Table 3. Genetic aberration of breast cancer–related oncogenes and regions detected by MIP microarray.
| Total | HR+/HER2+ | HR+/HER2- | HR-/HER2+ | HR-/HER2- | P value | |
|---|---|---|---|---|---|---|
| n (%) | n (%) | n (%) | n (%) | n (%) | ||
| Patients | 42 (100) | 14 (33) | 15 (36) | 6 (14) | 7 (17) | |
| HER2 | ||||||
| Amplification by MIP | 19 (45) | 13 (93)a | 1 (7)b | 5 (83)c | 0 | <0.001 |
| CLP at 17q12 | 8 (19) | 6 (43) | 0 | 2 (33) | 0 | <0.01 |
| 17p11.2-q11.2 | ||||||
| Amplification by MIP | 14 (33) | 8 (57) | 1 (7)b | 5 (83)c | 0 | <0.001 |
| 17p11.2 amplification by MIP | 5 (12) | 4 (29) | 0 | 1 (17) | 0 | 0.06 |
| 17q11.2 amplification by MIP | 13 (31) | 7 (50) | 1 (7)b | 5 (83) | 0 | <0.001 |
| Co-segmental amplification of 17q12 and 17p11.2-q11.2 by MIP | 14 (33) | 8 (57) | 1 (7)b | 5 (83) | 0 | <0.001 |
| FGFR1 | ||||||
| Amplification by MIP | 9 (21) | 3 (21) | 3 (20) | 1 (17) | 2 (29) | 1.0 |
aOne case showed HER2 genetic heterogeneity. The immunohistochemistry results were equivocal; fluorescence in situ hybridization results were positive in the tumor area with HER2–amplified tumor cells; the overall HER2 gene status in tumors was negative by MIP microarray.

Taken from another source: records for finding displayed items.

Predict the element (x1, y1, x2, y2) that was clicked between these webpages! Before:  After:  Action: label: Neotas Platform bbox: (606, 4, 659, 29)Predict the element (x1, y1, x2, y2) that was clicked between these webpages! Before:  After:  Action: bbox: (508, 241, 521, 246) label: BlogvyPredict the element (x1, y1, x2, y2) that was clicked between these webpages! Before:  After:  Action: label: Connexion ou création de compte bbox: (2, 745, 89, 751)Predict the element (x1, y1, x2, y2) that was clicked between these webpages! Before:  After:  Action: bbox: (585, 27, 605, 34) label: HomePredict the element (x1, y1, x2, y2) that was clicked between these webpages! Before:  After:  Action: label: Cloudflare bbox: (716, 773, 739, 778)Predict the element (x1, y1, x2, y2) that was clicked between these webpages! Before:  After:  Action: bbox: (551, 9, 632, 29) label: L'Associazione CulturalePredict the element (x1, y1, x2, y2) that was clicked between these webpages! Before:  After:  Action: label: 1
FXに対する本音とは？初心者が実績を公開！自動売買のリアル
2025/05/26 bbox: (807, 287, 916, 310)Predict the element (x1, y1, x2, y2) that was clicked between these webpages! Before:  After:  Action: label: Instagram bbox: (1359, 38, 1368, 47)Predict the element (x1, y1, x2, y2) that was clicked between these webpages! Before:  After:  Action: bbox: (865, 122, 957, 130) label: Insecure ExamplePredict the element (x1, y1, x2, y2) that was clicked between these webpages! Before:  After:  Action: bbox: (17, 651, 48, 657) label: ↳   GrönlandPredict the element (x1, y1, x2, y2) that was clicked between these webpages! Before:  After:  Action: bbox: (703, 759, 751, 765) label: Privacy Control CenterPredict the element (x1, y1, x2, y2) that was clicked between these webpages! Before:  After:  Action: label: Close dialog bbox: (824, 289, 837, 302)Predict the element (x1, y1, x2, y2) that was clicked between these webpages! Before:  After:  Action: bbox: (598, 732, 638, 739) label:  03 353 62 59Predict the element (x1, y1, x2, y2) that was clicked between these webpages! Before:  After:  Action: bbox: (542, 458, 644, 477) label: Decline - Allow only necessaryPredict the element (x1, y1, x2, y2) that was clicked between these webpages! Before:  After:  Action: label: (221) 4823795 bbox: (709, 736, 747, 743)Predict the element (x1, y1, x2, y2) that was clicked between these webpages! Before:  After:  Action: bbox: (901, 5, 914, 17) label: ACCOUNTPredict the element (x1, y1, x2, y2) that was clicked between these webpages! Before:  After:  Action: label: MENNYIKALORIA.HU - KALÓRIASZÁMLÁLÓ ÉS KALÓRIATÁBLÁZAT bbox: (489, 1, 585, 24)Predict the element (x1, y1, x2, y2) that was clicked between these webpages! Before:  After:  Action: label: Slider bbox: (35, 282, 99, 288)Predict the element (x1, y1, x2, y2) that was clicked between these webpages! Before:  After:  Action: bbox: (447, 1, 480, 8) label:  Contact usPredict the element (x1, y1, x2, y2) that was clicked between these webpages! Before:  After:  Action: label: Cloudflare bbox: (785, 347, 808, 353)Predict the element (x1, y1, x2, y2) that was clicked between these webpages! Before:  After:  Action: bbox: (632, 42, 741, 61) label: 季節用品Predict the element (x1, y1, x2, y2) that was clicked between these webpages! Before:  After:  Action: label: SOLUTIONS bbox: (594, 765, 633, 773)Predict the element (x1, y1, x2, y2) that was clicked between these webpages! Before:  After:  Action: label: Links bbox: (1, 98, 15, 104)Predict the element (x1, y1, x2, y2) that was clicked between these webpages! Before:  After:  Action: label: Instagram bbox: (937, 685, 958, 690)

bOne case was equivocal for both HER2 overexpression (2+) and HER2 amplification by fluorescence in situ hybridization (HER2 copy number/cell, 4.22; HER2/CEP17 ratio, 1.1). MIP microarray results were positive for HER2 amplification (4 copies) and 17q11.2 amplification.
dOne case was equivocal for HER2 overexpression (2+) and positive for HER2 amplification by fluorescence in situ hybridization (HER2 copy number/cell, 4.65; HER2/CEP17 ratio, 2.12). MIP microarray results were negative for HER2 amplification (2.33 copies) and negative for 17p11.2-q11.2 amplification.
Abbreviations: CLP, chromothripsis-like pattern; FGFR1, fibroblast growth factor receptor 1; HER2, human epidermal growth factor receptor 2; HER2+, HER2–positive according to fluorescence in situ hybridization; HER2-, HER2–negative and equivocal results according to immunohistochemistry and/or fluorescence in situ hybridization; HR, hormone receptor; HR+, HR–positive according to immunohistochemistry; HR-, HR–negative according to immunohistochemistry; MIP, molecular inversion probe.